The range of characters is usually called a character set, or sometimes also a character repertoire or an abstract character repertoire. And there, you already have the problem: a set is unordered. It only tells you which characters exist, but it doesn't tell you how to represent that character on the disk or in a stream.
That's where the character encoding comes into play. The character encoding assigns a bit pattern to each character.
For example: the ASCII character set tells you that there exist characters such as A
or z
or 0
or Carriage Return.

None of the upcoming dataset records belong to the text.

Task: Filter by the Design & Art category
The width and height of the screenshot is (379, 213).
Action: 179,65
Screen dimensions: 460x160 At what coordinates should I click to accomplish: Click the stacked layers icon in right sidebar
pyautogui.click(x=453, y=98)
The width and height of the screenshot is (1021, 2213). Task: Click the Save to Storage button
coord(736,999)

But that is all it tells you: that those characters exist.
The ASCII character encoding tells you that A
is encoded as the bit pattern 100 0001
, z
as 111 1010
, 0
as 011 0000
, and Carriage Return as 000 1101
.
In the Unicode world, things are a little bit different in that there is another abstraction in between: the codepoint. In Unicode, a character does not get assigned a concrete bit pattern, but an abstract number instead. This number is called the Unicode codepoint and is typically written in the form U+<hexadecimal representation of codepoint number>
. The mapping of numbers to abstract characters (i.e. a function from a subset of the natural numbers to the abstract character repertoire) is called a coded character set.
So, the Unicode encoding tells you that A
is encoded as the codepoint U+0041
, z
as U+007A
, 0
as U+0030
, Carriage Return as U+000D
, and ✅
as U+2705
.
However, this does not yet tell you how to store this codepoint on disk or transmit it over the network. That's what a UCS Transformation Format (UTF) (or more generally, a character encoding scheme) is for. Historically, there have been many of those, but nowadays, UTF-8 is absolutely dominant, with some residual use of UTF-16 and UTF-32.

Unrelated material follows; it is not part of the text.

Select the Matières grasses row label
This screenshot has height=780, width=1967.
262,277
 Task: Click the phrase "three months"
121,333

The easiest UTF is UTF-32: While the Unicode Consortium decided in 2003 that it would limit codepoints to 21 bits, Unicode was originally designed with 32 bit codepoints, and the UTF-32 encoding is simply the binary representation of the codepoint. There is still one problem, though: filesystems and network protocols are typically octet-oriented, and a 32 bit character takes up 4 octets, therefore you need to decide whether you store it beginning with the least-significant or the most-significant octet. Actually, the Unicode Consortium decided that they will not decide, instead, there are actually two variants of UTF-32: UTF-32LE and UTF-32BE.

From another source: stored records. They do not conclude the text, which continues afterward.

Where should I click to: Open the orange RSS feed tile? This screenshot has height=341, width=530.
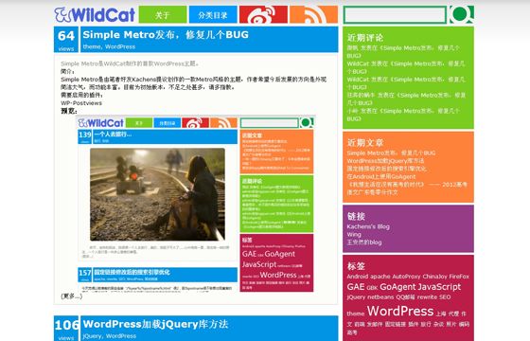[313, 14]
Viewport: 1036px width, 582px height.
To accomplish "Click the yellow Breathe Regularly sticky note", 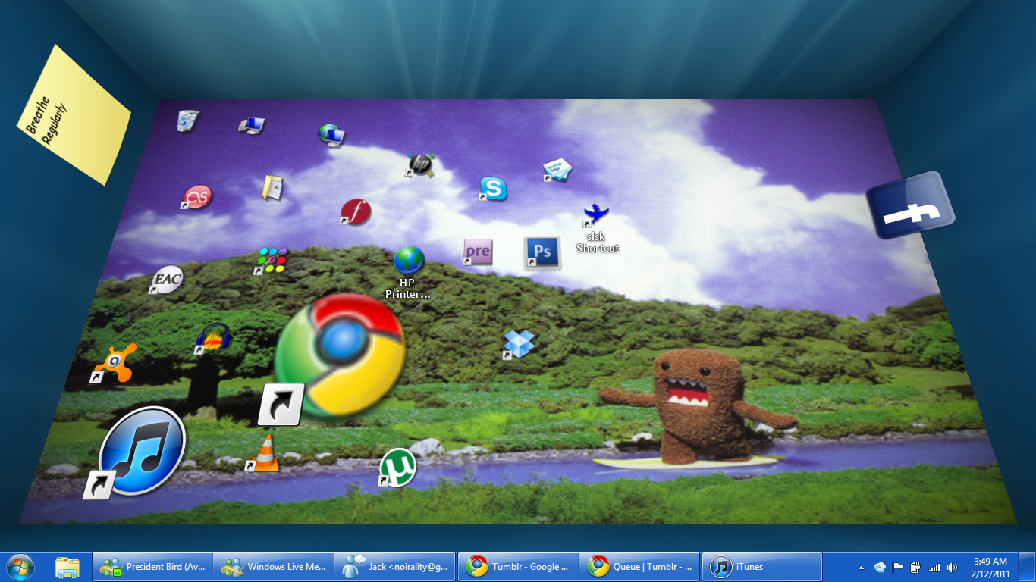I will click(74, 114).
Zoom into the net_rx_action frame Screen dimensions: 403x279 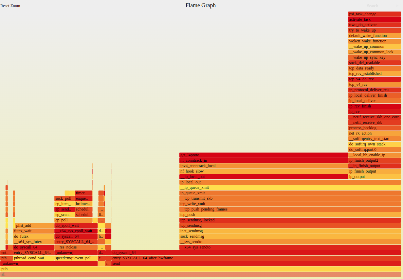(374, 133)
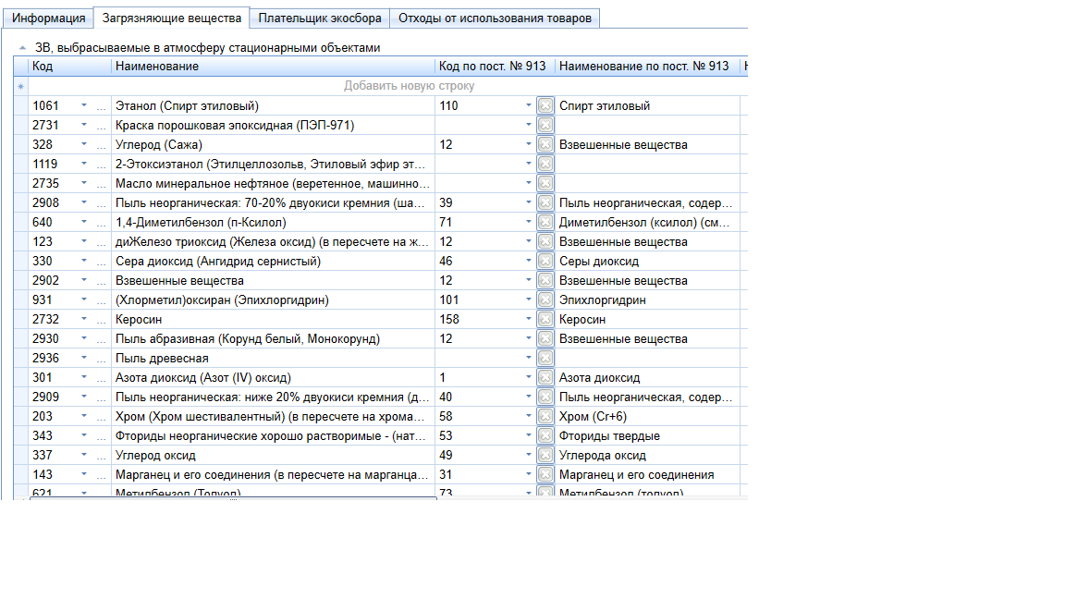Click ellipsis button next to code 2908

coord(101,202)
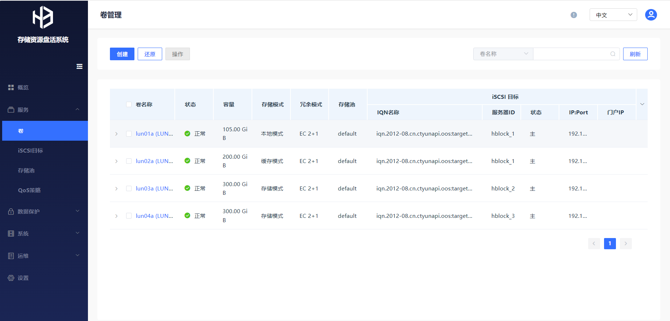Viewport: 670px width, 321px height.
Task: Open the 存储池 sidebar menu item
Action: [26, 171]
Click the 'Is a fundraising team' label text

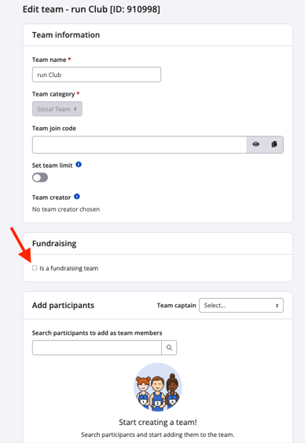point(69,268)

The biggest advantage of UTF-32 is that it is a fixed-length encoding. If you want to know how long a string is in characters, take the length in octets and divide by 4. If you want to know how much memory to allocate for a string in octets, take the length in characters and multiply by 4. If you want to read the 3rd character, read the 4 octets starting at address 3*4.
The biggest disadvantage is that it is incredibly wasteful. Since the Unicode Consortium decided in 2003 to only ever allocate up to 21 bit codepoints, 11 bits (about one third) of the UTF-32 encoding will always be 0
for every character. For characters in the Basic Multilingual Plane, at least 16 bits (50%) will always be 0
. For characters in the ASCII character set, 25 bits will always be 0
, which means that for pretty much any text in a "Western" script, up to 78% of all bits will be 0
.
UTF-16 is a bit more complex: characters in the Basic Multilingual Plane are encoded as a single 16 bit character which corresponds to the binary representation of the codepoint. Characters outside of the Basic Multilingual Plane are represented as a so-called surrogate pair of two 16 bit characters. So, UTF-16 is a variable-length encoding where a single Unicode character may be encoded as 1 or 2 16 bit characters (which in turn is 2 or 4 octets). For the same reason as above, there are two variants: UTF-16LE and UTF-16BE.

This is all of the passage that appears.